- Kristen Harder
What is an Application Programming Interface?
An application programming interface, or API, is software that opens up an application’s data and functionally to external third-party developers, business partners, or internal departments within an organization.
APIs allow different applications to communicate with each other and leverage each other’s data and functionality through a documented interface. In other words, an API allows two different applications to talk to each other, access data, and acts as a go between that takes requests, translates, and returns responses.
There are four different types of APIs:
- The first are Open APIs, also known as public or external APIs, and they are available to use by any developer. This leads to open APIs having relatively low authentication and authorization measures but the assets they share are often restricted.

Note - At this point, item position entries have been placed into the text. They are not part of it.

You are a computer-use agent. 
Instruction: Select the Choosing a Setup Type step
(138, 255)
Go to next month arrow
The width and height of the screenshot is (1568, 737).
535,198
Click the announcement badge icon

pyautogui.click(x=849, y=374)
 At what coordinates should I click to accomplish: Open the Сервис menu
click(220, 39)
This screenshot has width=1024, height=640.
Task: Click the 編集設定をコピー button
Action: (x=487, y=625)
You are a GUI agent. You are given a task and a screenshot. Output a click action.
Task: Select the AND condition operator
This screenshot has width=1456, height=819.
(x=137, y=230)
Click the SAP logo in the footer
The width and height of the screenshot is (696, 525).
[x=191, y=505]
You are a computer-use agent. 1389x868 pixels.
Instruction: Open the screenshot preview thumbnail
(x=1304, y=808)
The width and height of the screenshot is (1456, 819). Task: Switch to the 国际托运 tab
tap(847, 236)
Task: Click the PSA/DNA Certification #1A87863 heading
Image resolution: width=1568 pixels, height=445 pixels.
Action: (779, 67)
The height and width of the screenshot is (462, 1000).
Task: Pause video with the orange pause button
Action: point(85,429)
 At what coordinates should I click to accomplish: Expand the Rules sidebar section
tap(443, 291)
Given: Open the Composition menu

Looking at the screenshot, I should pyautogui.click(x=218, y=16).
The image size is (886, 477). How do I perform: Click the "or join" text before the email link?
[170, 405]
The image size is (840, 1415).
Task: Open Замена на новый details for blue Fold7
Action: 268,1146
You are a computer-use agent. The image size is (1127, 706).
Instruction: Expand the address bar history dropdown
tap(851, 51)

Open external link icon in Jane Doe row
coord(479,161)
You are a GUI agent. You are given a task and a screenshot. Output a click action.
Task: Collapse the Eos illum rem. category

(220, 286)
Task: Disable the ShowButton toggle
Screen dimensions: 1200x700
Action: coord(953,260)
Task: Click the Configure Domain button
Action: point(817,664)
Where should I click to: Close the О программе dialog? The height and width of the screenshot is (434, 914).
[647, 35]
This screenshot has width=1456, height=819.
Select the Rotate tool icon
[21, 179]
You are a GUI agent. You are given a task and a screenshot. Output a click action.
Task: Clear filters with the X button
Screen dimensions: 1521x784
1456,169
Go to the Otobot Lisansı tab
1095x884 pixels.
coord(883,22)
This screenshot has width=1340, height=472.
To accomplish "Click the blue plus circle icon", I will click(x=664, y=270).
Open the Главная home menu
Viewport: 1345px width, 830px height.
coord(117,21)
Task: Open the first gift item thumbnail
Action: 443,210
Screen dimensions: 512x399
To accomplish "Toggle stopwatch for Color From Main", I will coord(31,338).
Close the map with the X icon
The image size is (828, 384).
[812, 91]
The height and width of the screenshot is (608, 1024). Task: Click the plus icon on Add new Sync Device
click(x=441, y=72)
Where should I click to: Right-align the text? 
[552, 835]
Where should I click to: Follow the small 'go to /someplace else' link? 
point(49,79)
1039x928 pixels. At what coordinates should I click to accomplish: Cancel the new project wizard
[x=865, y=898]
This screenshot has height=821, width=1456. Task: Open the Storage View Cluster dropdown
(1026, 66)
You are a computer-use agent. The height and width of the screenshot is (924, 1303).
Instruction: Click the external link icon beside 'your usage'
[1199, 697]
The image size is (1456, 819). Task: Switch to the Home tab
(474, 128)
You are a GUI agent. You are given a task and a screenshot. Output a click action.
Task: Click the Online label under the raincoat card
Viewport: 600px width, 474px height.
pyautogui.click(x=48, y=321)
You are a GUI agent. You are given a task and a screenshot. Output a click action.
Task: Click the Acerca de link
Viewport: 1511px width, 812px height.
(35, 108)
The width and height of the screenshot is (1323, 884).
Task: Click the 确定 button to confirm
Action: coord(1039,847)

- Partner APIs are shared externally, but only with those who have a business relation with the company that is providing the API. Access is limited to only those that have been authorized or have official licenses. These limitations make partner APIs more secure than public APIs.
- Internal APIs, also called private APIs, are not intended to be used by third parties. They are used internally within companies for the transfer of data between teams and systems.
- Composite APIs are a combination of multiple APIs, this allows developers to group different elements of the APIs for a unified response from different servers. These APIs work as an automatic chain of calls and responses that do not require intervention.
Without knowing it, you are likely using API’s every single day! One prime example is Google maps, which is used virtually by any website that wants to provide convenient directions to their location.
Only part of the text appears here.